时间:2020-07-20  阅读:350  点赞次数:286  

法兰岑新作《Purity》探讨洩密、媒体与世界:「我对网路存

2015 年美国书展(Book Expo America)于日前正式登场。不同以往书展开幕活动总是由非出版圈内名人开场,比如歌手芭芭拉‧史翠珊(Barbra Streisands)和经济学家亚伦‧葛林斯潘(Alan Greenspans),2015 年的活动则是安排知名小说家《自由》、《修正》作者强纳森‧法兰岑(Jonathan Franzen)与 Salon.com 的编辑兼书评米勒(Laura Miller)对谈打头阵,主题正是法兰岑即将在 9 月由 Farrar, Straus & Giroux(简称FSG)出版的新书《Purity》。
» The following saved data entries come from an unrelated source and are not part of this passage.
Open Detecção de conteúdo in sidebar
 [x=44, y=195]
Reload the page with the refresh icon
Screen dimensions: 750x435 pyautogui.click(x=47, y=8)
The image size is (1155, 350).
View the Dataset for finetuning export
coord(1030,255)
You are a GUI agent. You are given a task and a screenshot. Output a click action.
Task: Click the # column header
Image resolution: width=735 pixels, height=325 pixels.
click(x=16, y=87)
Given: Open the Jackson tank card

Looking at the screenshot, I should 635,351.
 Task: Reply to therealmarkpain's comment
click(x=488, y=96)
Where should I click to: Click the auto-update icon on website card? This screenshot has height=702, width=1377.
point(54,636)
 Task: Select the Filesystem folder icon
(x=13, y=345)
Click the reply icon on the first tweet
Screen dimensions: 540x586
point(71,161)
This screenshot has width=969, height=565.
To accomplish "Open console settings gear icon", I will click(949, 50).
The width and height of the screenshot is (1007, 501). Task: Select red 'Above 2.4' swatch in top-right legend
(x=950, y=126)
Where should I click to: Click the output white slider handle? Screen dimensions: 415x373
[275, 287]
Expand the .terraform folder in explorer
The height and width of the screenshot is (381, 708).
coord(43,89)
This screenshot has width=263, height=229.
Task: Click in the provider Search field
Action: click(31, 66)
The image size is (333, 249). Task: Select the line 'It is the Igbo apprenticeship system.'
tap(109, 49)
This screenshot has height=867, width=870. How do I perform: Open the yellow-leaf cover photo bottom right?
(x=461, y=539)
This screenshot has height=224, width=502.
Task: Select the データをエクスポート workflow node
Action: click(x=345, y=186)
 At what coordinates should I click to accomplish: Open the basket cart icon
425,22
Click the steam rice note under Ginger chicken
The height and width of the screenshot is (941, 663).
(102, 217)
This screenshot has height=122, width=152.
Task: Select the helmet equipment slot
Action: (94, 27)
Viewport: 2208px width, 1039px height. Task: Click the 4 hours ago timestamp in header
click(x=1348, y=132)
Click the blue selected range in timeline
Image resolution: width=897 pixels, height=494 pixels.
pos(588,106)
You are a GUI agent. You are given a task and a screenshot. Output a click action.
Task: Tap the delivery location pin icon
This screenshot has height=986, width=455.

FSG 出版社社长盖勒席(Jonathan Galassi)如此描述这部作品:「我想你们会发现就法兰岑来说《Purity》是一本很不一样的小说,它的叙事偏向由情节来推动。他用这部既有丰富喜剧性又具深度探索力的作品扩张了写作範围,这个範围在时间或地理上都是相当宽广的。这是一部家庭小说,不过以一种新的方式表达。」

《Purity》描写一位叫做 Pip、但真名为 Purity 的女孩,身上背有鉅额学债,时常在奥克兰(Oakland)与无政府主义者来往。她与母亲之间处在极差的关係之中,父亲的身分则成谜。随着故事推演,Pip 后续将与一位来自德国的和平运动者前往南美,在一个类似「维基解密」(WikiLeak)的政治组织中担任实习员。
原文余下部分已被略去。